Un glacier autrichien détruit à la pelleteuse pour les besoins d'un domaine skiable

Des photos, prises fin août par l'ONG WWF, montrent des pelleteuses en action à 3 000 mètres d'altitude.

Des pelleteuses sur le glacier du Pitzal, le 27 août 2019 en Autriche.
Des pelleteuses sur le glacier du Pitzal, le 27 août 2019 en Autriche. (VINCENT SUFIYAN / WWF)

EDIT. Une première version de cet article faisait le lien entre les travaux effectués et le projet d'extension et était titrée abusivement "Un glacier autrichien détruit à la pelleteuse pour agrandir un domaine skiable". La société de la station de ski a publié un droit de réponse et nous avons corrigé notre article en conséquence.

Des pelleteuses pour réduire à néant tout un pan de glacier. Dans un contexte où les glaciers européens fondent à vue d'œil, ces clichés pris par l'ONG WWF fin août paraissent à peine réels. Comme le raconte Montagnes Magazine, jeudi 19 septembre, elles ont été prises sur le glacier du Pitztal, situé à 3 000 mètres d'altitude, dans les Alpes autrichiennes. L'objectif est de façonner les pentes et combler les crevasses avant la nouvelle saison de ski. Des travaux réalisés chaque année, s'est défendue la station, en publiant un cliché du glacier après ces travaux.

Le glacier du Pitztal, sur une photo prise après les travaux.
Le glacier du Pitztal, sur une photo prise après les travaux. (PITZTAL)

"A l'image de la destruction de la forêt amazonienne"

Mais WWF est inquiète. Un projet de fusion des glaciers Pitztal-Ötztal et de leurs domaines skiables est en cours, précise le magazine. S'il est validé par les autorités autrichiennes, il aboutira au nivellement d'une surface du glacier d'environ 64 hectares. Cet aménagement ne mettrait pas simplement en péril le glacier du Pitztal et son écosystème : c'est tout l'approvisionnement en eau des vallées qui sera menacé.
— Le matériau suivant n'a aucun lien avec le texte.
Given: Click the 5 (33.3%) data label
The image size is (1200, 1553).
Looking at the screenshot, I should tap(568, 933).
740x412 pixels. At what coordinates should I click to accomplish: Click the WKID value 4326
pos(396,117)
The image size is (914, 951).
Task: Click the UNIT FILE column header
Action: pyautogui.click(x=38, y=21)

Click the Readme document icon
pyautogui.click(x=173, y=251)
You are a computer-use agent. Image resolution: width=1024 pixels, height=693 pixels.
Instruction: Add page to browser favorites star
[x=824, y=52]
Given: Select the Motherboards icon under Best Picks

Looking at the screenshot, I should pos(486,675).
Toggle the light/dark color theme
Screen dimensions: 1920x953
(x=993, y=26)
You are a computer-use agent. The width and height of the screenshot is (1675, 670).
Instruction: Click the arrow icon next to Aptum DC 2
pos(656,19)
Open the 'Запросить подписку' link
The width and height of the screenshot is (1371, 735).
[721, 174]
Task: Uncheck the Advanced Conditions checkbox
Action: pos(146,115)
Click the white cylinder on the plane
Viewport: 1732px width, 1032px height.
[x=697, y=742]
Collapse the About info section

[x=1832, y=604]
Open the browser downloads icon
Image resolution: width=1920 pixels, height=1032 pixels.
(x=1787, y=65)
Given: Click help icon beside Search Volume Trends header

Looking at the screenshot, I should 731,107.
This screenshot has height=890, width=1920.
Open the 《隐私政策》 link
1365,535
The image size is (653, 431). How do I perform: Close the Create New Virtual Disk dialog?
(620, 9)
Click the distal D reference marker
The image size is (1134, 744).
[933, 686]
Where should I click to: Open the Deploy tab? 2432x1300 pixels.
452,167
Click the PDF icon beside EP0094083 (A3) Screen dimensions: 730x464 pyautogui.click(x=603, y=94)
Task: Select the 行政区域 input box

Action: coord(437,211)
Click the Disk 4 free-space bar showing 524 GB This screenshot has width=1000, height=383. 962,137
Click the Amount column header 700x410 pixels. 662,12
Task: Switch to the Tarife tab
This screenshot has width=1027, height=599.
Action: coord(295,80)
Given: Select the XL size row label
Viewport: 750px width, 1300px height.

Interrogé par Montagnes Magazine, le glaciologue Sylvain Coutterand se désole des travaux effectués et de ceux envisagés : "C'est à l'image de la destruction de la forêt amazonienne. Nous allons droit dans le mur, et allons le payer. L’homme ne tire pas les leçons du passé. Les stations se créent des contraintes économiques, qui passent bien avant l'écologie".